En «Van Helsing», el monstruo de Frankenstein es un mero comparsa.

La posmodernidad ha sido, y sigue siendo, la nota predominante a la hora de abordar el mito en el siglo XXI, dejando aparte subproductos como Frankenstein vs. the Creature from Blood Cove (William Winkler, 2005), y aportaciones residuales en géneros como el erótico-pornográfico –Mistress Frankenstein (John Bacchus, 2000)–, o la comedia juvenil –Stan Helsing (Bo Zenga, 2009), The Frankenstein Brothers (Lee Roy Kunz, 2010)–, pasando por propuestas arty como Szalíd teremtés: A Frankenstein-terv (a.k.a. Tender Son: The Frankenstein Project, 2010), del reputado firmante de White God (Fehér isten, 2014) y Jupiter’s Moon (Jupiter holdja, 2017) Kornél Mundruczó.

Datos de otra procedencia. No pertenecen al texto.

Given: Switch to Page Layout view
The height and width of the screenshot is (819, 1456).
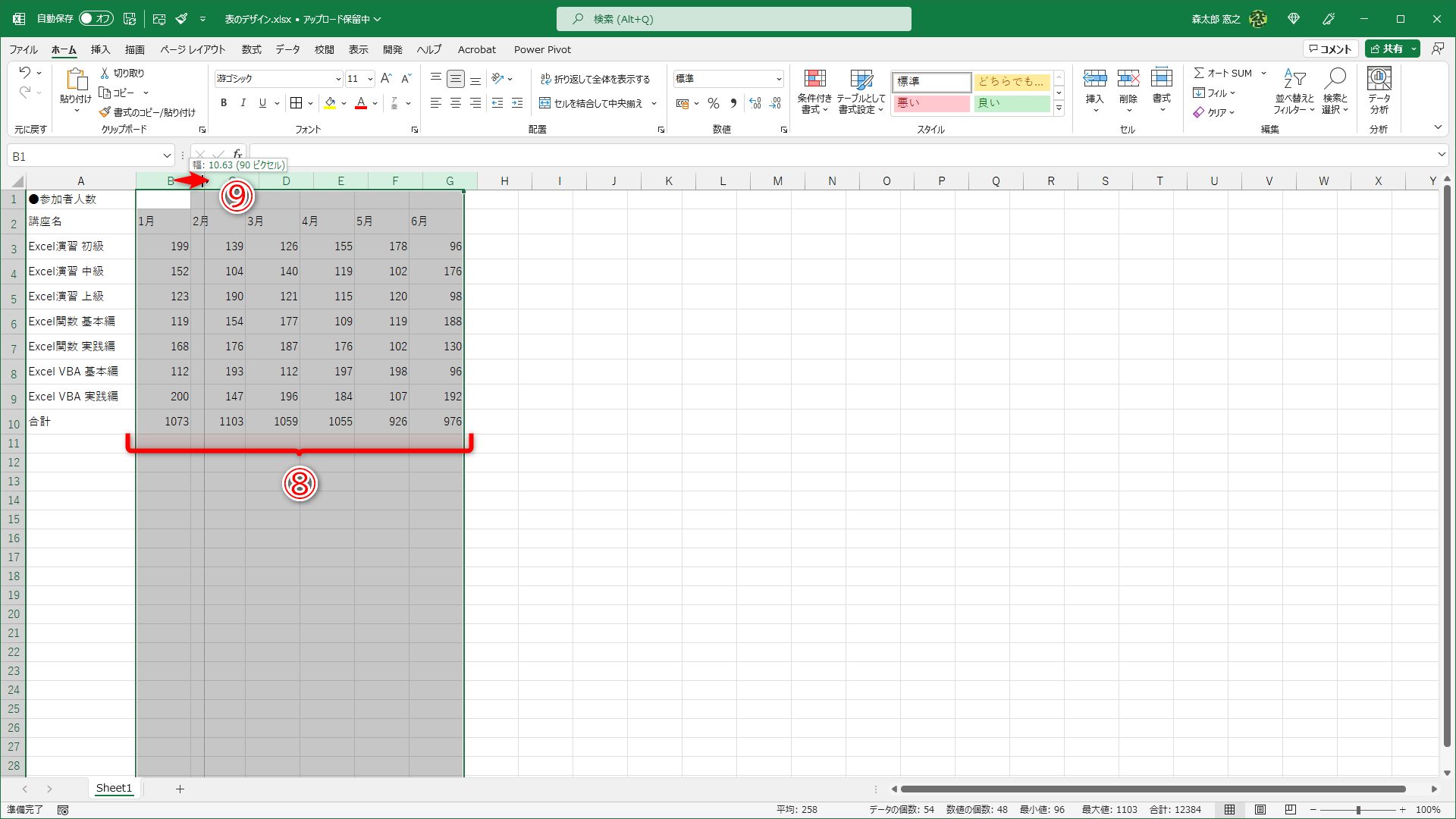Looking at the screenshot, I should (1260, 809).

Posmoderna es Van Helsing (ídem, 2004), en la que Frankenstein (Samuel West) y su criatura (Shuler Hensley) centran el momento más curioso de tan desenfrenado tebeo: sus primeros cinco minutos, aproximadamente, en los cuales el guionista y realizador Stephen Sommers evoca, mediante el blanco y negro –como Mel Brooks o Tim Burton–, la estética de los viejos films de la Universal, incendio del molino incluido. Desde la perspectiva del mito shelleyano, poco más se puede decir de esta película que convierte a Van Helsing (Hugh Jackman) en un superhéroe y al monstruo de Frankenstein en un monstruito más bueno que el pan, y brinda a Richard Roxburgh la posibilidad de interpretar al peor Drácula de la historia.

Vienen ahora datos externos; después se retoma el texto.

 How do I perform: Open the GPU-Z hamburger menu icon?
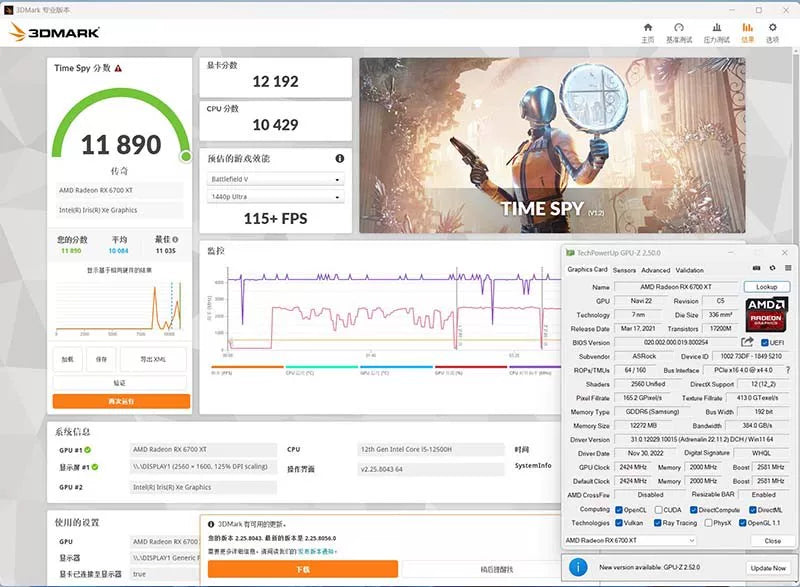pyautogui.click(x=788, y=268)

2 Y hablando de Tim Burton, este tuvo la «osadía» de atreverse a rehacer su celebrado cortometraje Frankenweenie (ídem, 1984), ahora en formato largometraje y animación stop-motion, en la línea de Pesadilla antes de Navidad (Tim Burton’s Nightmare Before Christmas, 1993, Henry Selick) y La novia cadáver (The Corpse Bride, 2005, codirigida con Mike Johnson). Frankenweenie (ídem, 2012), además, reincide en la misma trama argumental –el joven Victor Frankenstein resucita a su perrito Sparky, realizando un experimento con electricidad idéntico a los del díptico de James Whale– y en los ambientes de clase media norteamericana, modelo Frank Tashlin, que salían a relucir en la primera versión y en su insuperada obra maestra, Eduardo Manostijeras (Edward Scissorhands, 1990). A ello hay que sumar la reutilización del blanco y negro –como, también, en Ed Wood (ídem, 1994)–, o los guiños a la cultura que conforma el substrato de su cine: el de terror de la Universal, los ecos del expresionismo alemán, el de ciencia ficción estadounidense de los 50, los cómics, el cartoon, las referencias al impagable Vincent Price y al majestuoso Christopher Lee, al kaijueiga y a Edward Gorey.

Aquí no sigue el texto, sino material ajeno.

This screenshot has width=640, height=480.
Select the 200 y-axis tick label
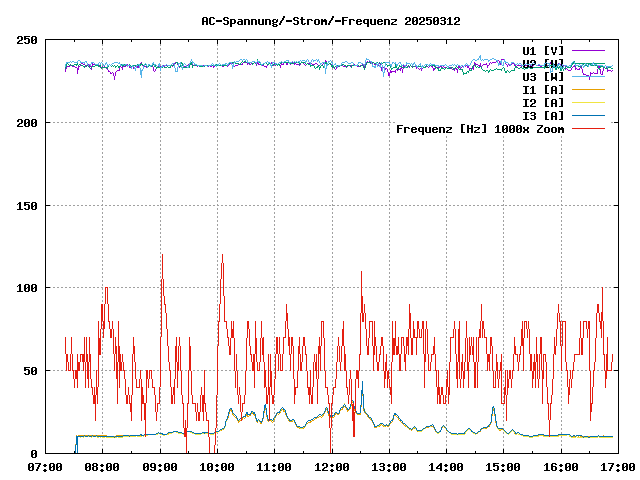(27, 123)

«Frankenweenie», magnífica nueva versión de Tim Burton de su corto homónimo de 1984.

Frankenweenie 2012 es un paso adelante en el estilo «deconstructivo» que Burton ha venido explotando de un tiempo a esta parte, y que ha dado pie a combinaciones genéricas, o si se prefiere, a películas sin género determinado como Big Fish (ídem, 2003), Sweeney Todd: El barbero diabólico de la calle Fleet (Sweeney Todd: The Demon Barber of Fleet Street, 2007) o la incomprendida Sombras tenebrosas (Dark Shadows, 2012). Se trata, además, de un film «envenenado»: bajo su apariencia inofensiva esconde un feroz discurso sobre la clase media estadounidense, aquí convertida más que nunca en una grotesca comunidad de rarezas, magníficamente representados por personajes/ muñecos tan expresivos como el alcalde de la población de Nueva Holanda, quien obliga a su hija, Elsa Van Helsing (sic), a interpretar en público una canción para celebrar la grandeza de la localidad de tonalidades filo-fascistas (¡); o los «monstruosos» condiscípulos de Victor: la horrenda niña rubia («Weird Girl») con ojos de muerto viviente siempre acompañada de un repelente gato llamado no menos repulsivamente… Bigotitos (sic); el antipático niño japonés, Toshiaki; el niño jorobado, Edgar «E.» Gore; o Bob, el chico con aires de monstruo de Frankenstein. No resulta de extrañar que, a los ojos de esta comunidad vulgar y mediocre, el nuevo profesor de ciencia del instituto local, el Sr. Rzykruski, se convierta en alguien «raro» y «maldito» por el mero hecho de intentar arrojar la luz del conocimiento entre tanta medianía; tampoco resulta casual que este personaje sea un émulo furioso de Vincent Price, personificación de una cultura de tiempos pasados como en Eduardo Manostijeras.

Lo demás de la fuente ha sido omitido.